Oil Prices Surge: What’s Next for Energy Stocks?

5 min read
0 views
Jun 16, 2025

Rising oil prices spark excitement, but will energy stocks follow? Expert chart analysis reveals key levels to watch. What’s next for your portfolio? Click to find out!

Financial market analysis from 16/06/2025. Market conditions may have changed since publication.

Have you ever watched the news, seen oil prices spike, and wondered what it means for your investments? I sure have. With geopolitical tensions pushing crude oil prices higher, it feels like everyone’s holding their breath, waiting to see if this rally has legs or if it’s just another fleeting blip. The charts, though, have a story to tell—one that might just guide us through the noise.

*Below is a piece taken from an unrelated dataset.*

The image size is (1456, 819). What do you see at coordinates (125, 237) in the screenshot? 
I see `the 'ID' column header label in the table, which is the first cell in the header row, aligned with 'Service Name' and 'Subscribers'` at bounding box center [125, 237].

Decoding the Oil and Energy Market Surge

The energy sector is buzzing, and for good reason. Recent global events have sent oil prices climbing, sparking fresh interest in energy stocks. But before you dive into your trading app, let’s unpack what’s happening beneath the surface. Technical analysis offers a roadmap, highlighting where oil and energy stocks might head next. I’ve always found charts fascinating—they’re like a puzzle, revealing clues about market behavior if you know where to look.

Why Oil Prices Are Making Headlines

Geopolitical tensions—think Middle East conflicts or supply chain disruptions—have a knack for shaking up oil markets. Right now, we’re seeing that play out in real time. Crude oil prices, specifically West Texas Intermediate (WTI), have surged, catching the attention of traders and investors alike. But here’s the kicker: despite the rally, the long-term trend for oil remains downward. That’s right—charts show we’re still in a cyclical downtrend, which makes this spike all the more intriguing.

Markets don’t move in straight lines. A spike doesn’t mean a new trend—yet.

– Technical market analyst

So, what’s driving this? It’s not just news headlines. The charts reveal a shift in momentum, suggesting this rally could have staying power. But for how long? And what does it mean for energy stocks? Let’s dig deeper.

The Charts Speak: Key Signals for Oil

Technical analysis is like a crystal ball for markets—well, sort of. It doesn’t predict the future, but it spots patterns that hint at what’s possible. For WTI crude oil, the charts are flashing some compelling signals. One standout is the Moving Average Convergence Divergence (MACD) indicator, which recently triggered a weekly “buy” signal. In plain English, this means intermediate-term momentum is swinging upward.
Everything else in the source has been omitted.